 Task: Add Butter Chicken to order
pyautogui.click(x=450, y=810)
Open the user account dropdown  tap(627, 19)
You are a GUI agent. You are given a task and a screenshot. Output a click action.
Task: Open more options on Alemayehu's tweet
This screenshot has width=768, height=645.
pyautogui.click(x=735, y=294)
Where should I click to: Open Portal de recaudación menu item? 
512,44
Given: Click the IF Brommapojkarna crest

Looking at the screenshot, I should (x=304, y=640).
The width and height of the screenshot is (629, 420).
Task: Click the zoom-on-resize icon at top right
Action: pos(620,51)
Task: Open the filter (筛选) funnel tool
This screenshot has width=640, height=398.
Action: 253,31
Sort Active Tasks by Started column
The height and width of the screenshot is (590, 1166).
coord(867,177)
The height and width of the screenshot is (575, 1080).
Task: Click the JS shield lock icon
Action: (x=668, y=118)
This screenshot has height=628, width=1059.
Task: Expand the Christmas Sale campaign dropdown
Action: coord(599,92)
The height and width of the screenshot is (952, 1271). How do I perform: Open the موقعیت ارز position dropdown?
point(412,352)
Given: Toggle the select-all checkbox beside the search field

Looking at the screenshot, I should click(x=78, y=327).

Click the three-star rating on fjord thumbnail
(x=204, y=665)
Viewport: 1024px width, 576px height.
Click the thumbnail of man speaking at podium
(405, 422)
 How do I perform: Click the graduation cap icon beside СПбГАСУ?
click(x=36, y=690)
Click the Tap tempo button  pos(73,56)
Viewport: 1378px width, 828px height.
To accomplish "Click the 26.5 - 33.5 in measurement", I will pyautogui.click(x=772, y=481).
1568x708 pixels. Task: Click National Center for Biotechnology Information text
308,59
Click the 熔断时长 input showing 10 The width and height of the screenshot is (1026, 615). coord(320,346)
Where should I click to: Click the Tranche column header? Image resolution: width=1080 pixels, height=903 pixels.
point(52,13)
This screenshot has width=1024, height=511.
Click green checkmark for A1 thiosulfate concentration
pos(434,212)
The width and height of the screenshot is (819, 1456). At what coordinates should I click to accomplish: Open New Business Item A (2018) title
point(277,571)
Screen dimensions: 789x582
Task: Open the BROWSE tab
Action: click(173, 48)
════
About this task:
Scan the records above for the string "Viewport", and copy every line where it turns up.

Result of this task:
Viewport: 1024px width, 576px height.
Viewport: 1378px width, 828px height.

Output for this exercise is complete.